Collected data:
<<<<

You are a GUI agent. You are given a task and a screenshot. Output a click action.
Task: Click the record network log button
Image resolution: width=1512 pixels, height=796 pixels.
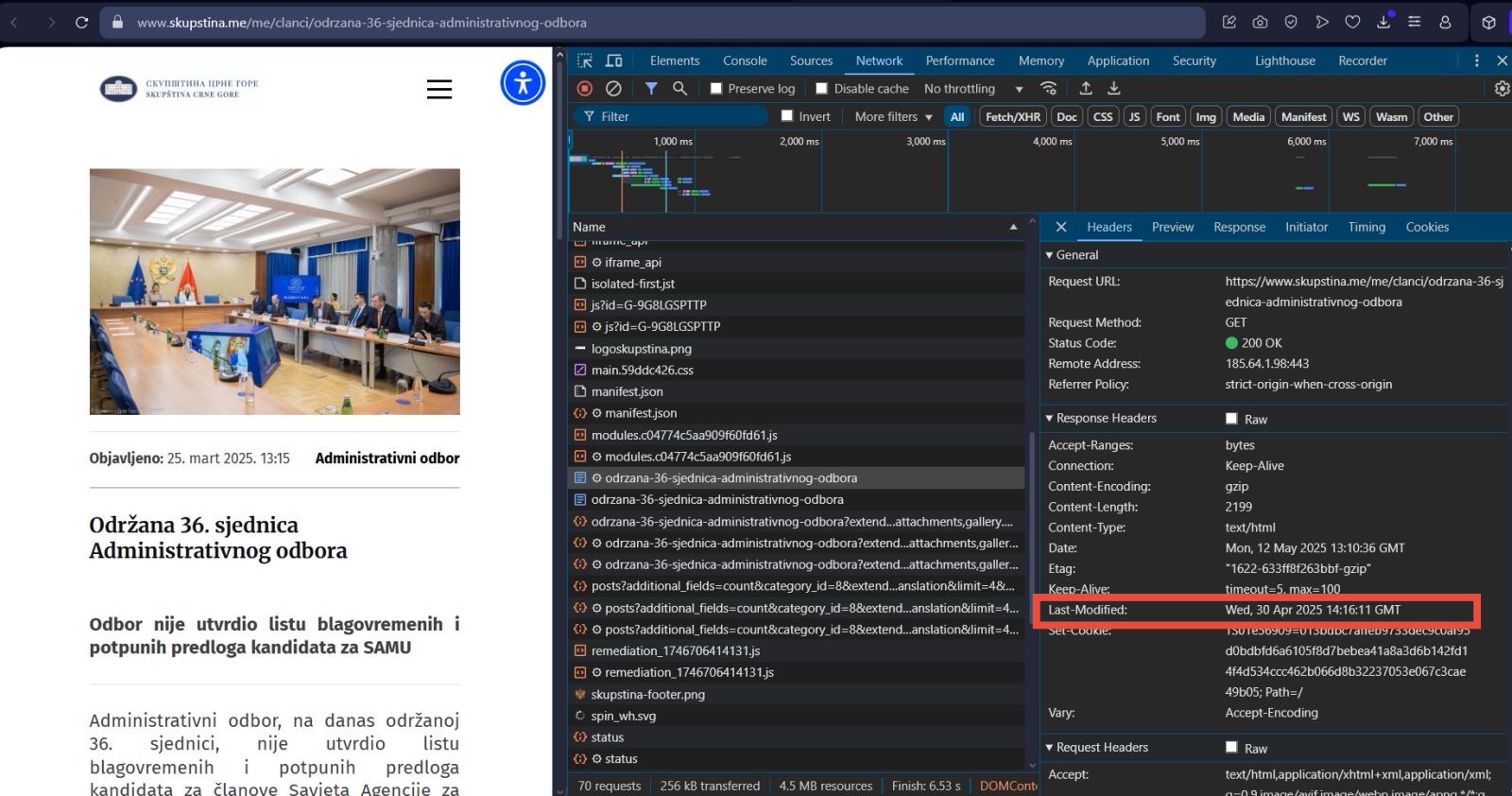click(585, 88)
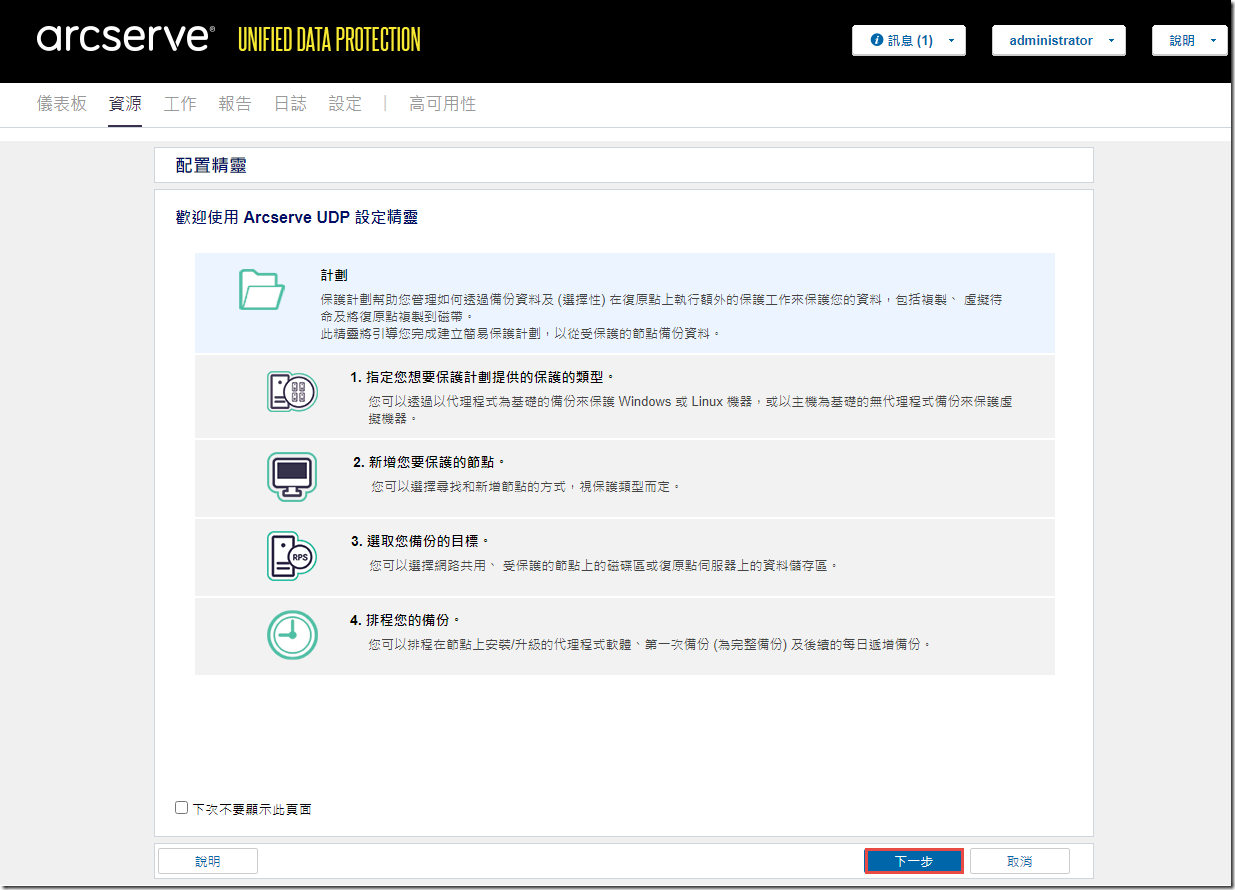Open the administrator account dropdown
The height and width of the screenshot is (890, 1235).
[x=1058, y=41]
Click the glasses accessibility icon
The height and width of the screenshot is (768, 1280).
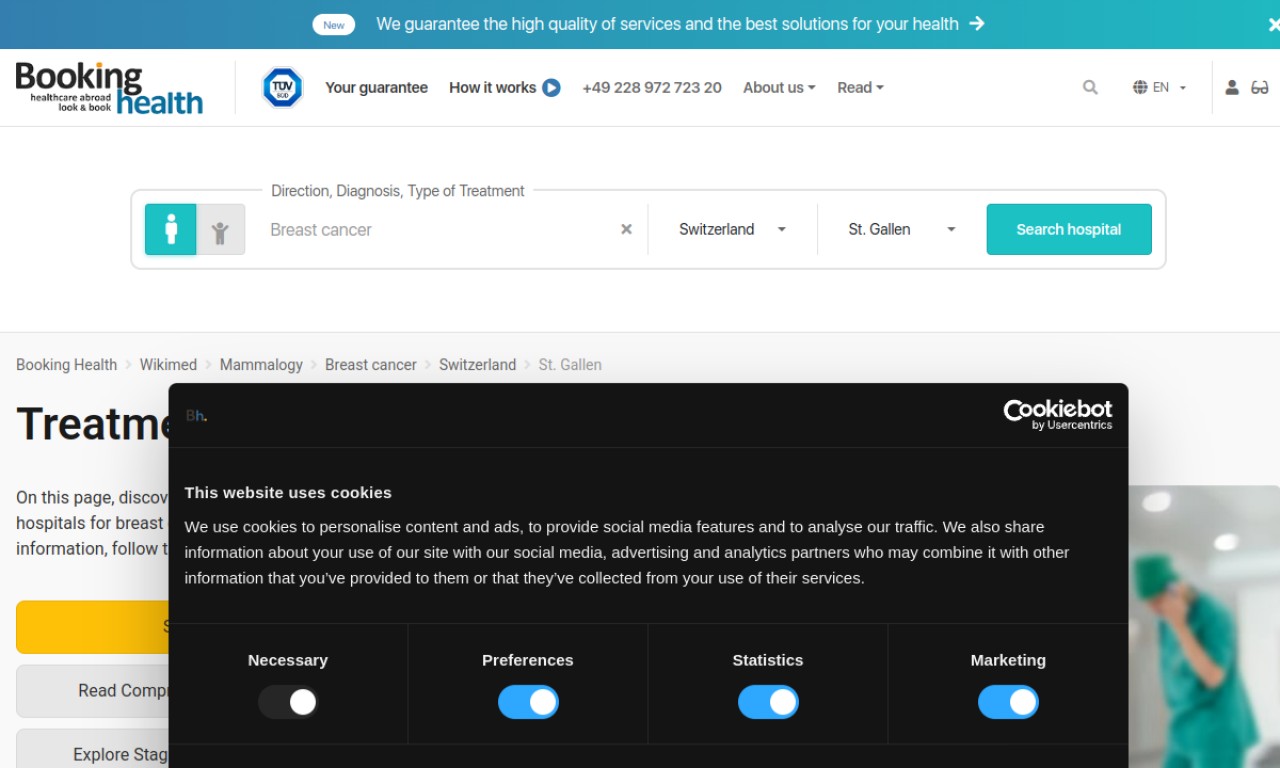point(1260,88)
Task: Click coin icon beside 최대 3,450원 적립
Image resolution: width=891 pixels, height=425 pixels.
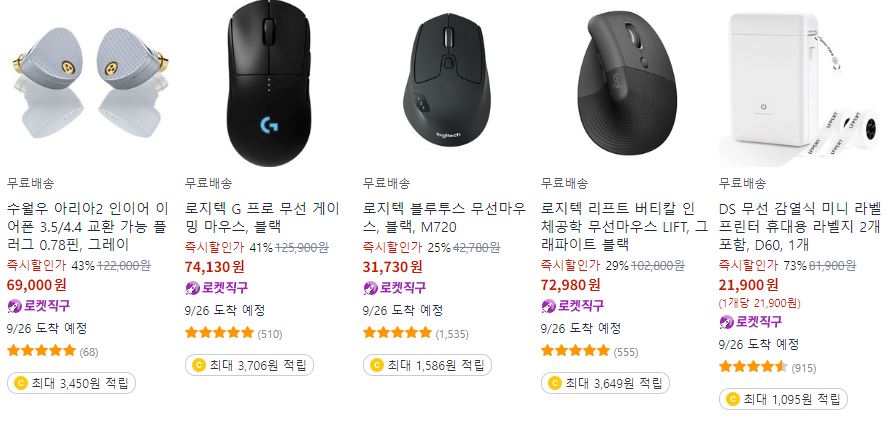Action: 20,383
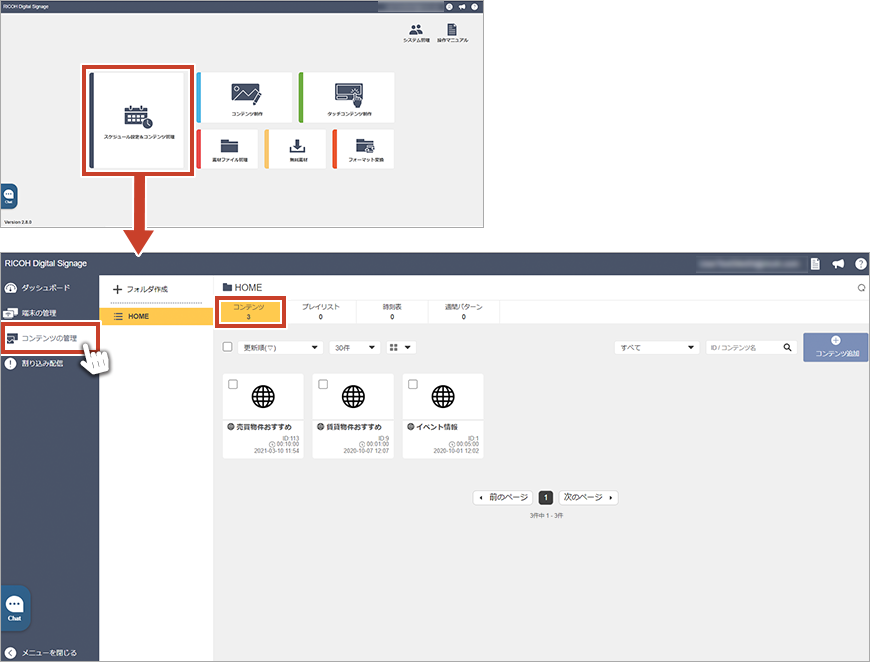Open the フォーマット変換 format conversion tile

[x=364, y=149]
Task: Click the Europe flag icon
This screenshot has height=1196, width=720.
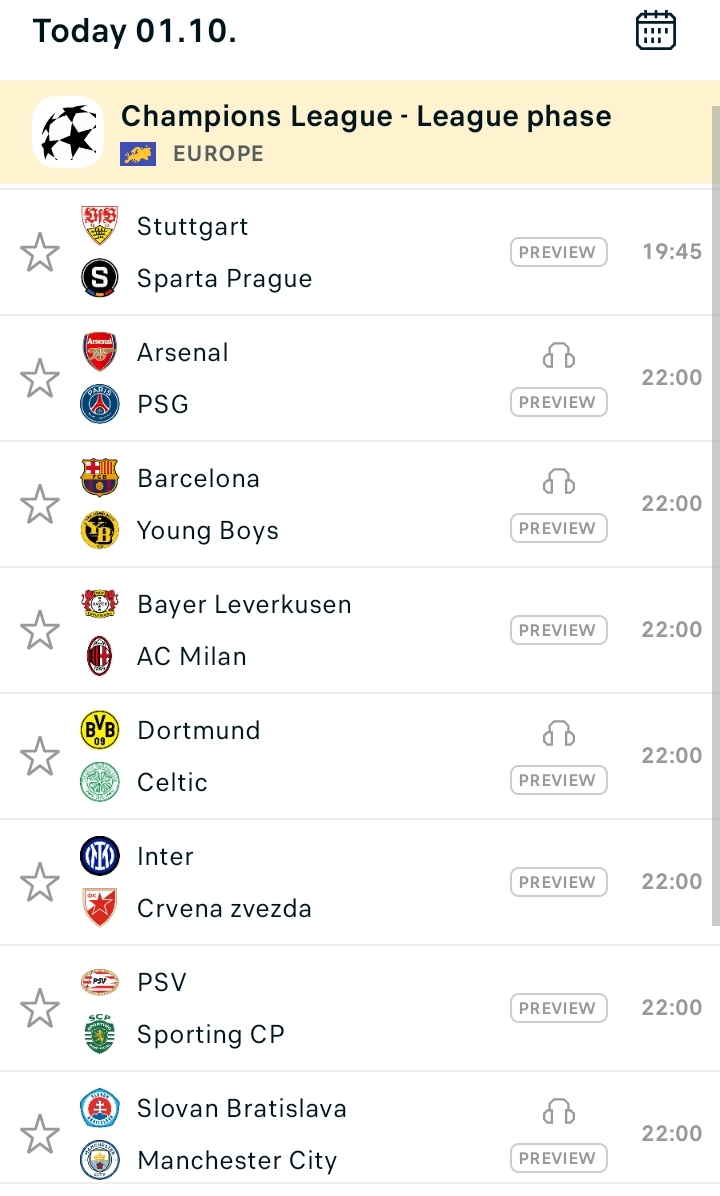Action: 138,154
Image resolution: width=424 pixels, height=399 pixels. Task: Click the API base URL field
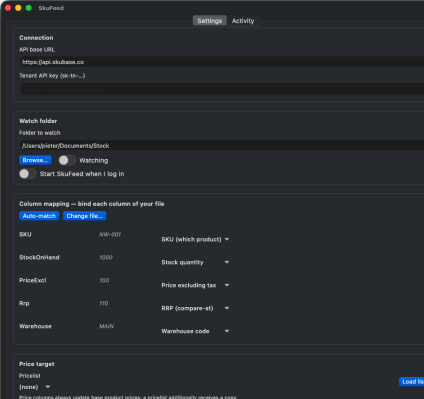[x=222, y=62]

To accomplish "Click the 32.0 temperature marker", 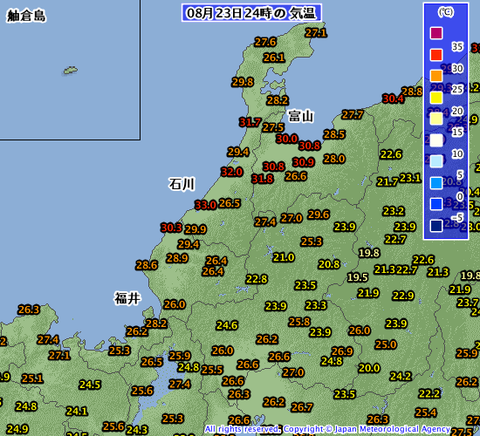I will tap(232, 172).
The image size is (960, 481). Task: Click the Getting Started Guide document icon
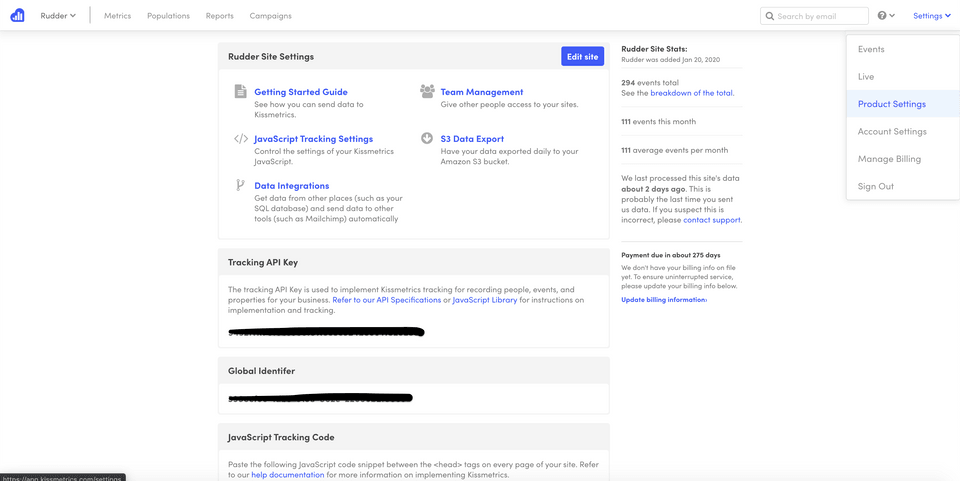click(240, 92)
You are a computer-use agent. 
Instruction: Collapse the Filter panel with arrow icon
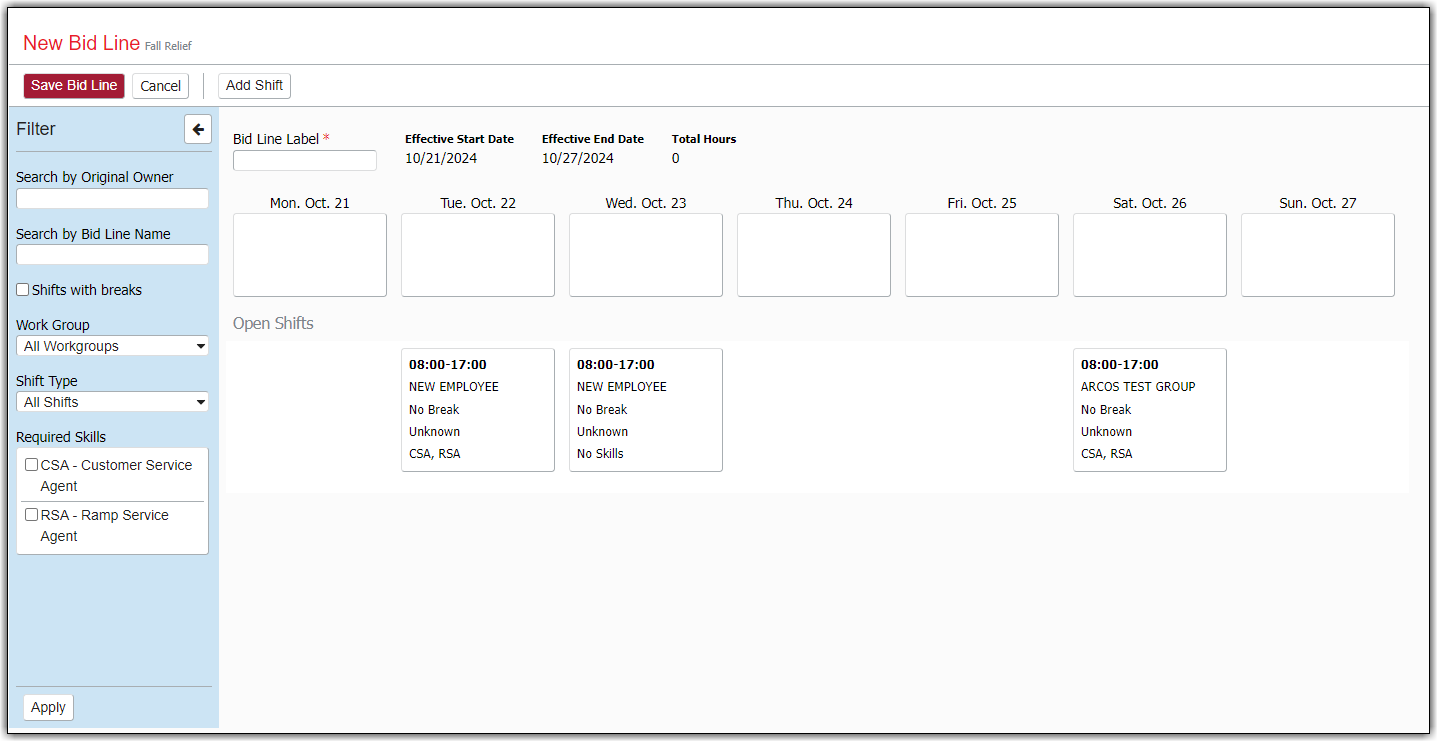[x=198, y=129]
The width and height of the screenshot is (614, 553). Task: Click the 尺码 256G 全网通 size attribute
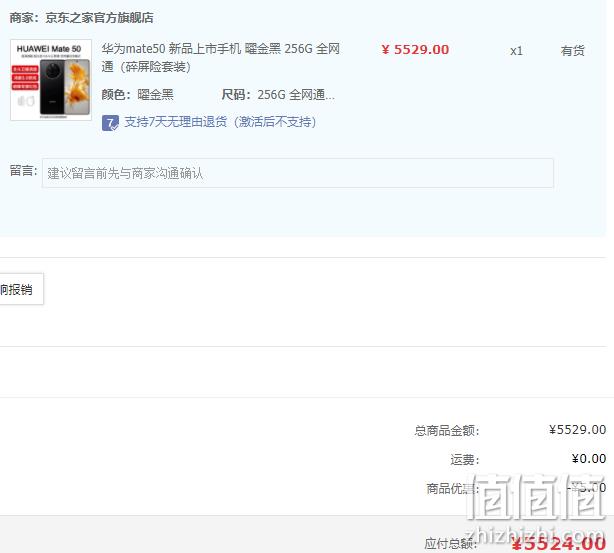pos(278,94)
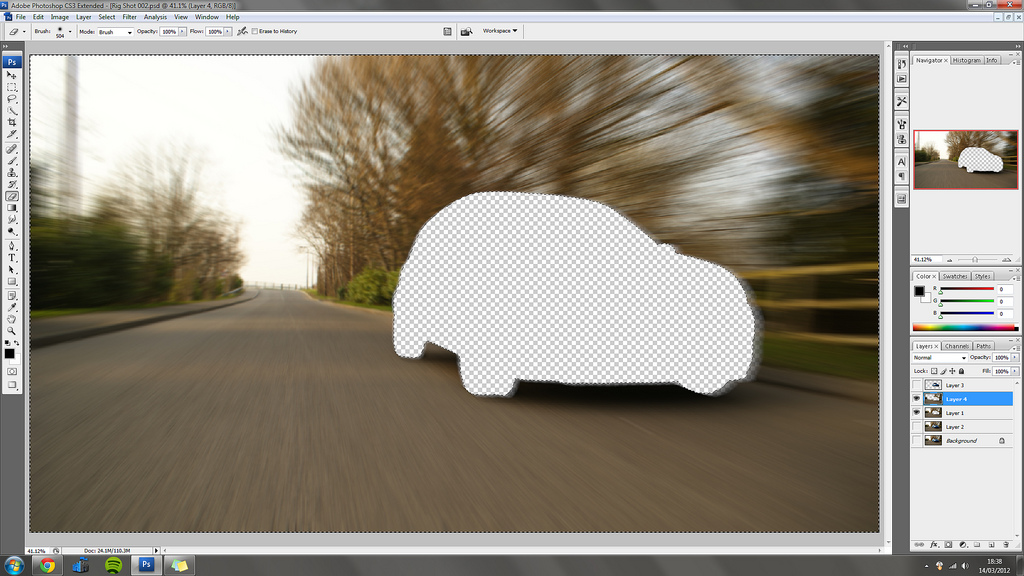Enable the Erase to History checkbox

pyautogui.click(x=255, y=31)

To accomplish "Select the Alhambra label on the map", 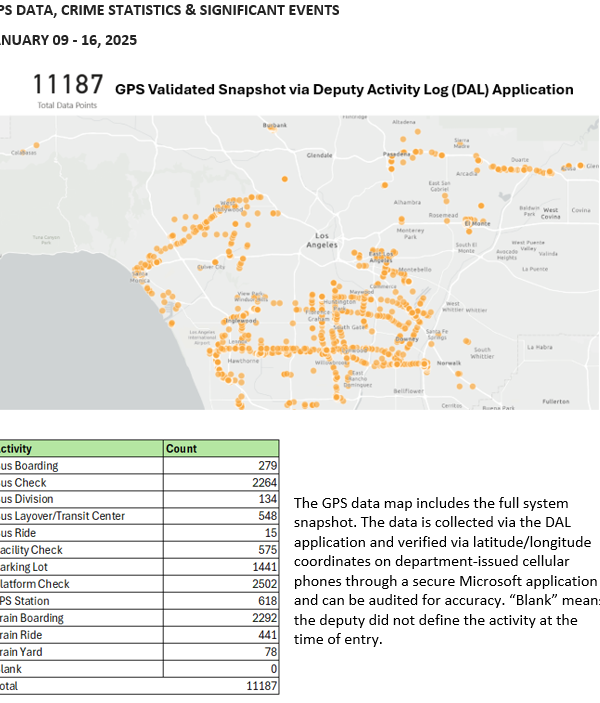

>>>>

YOUR INSTRUCTIONS:
Please go over the data above and tally every line holding "agent"; reply only with the count.

RESULT:
2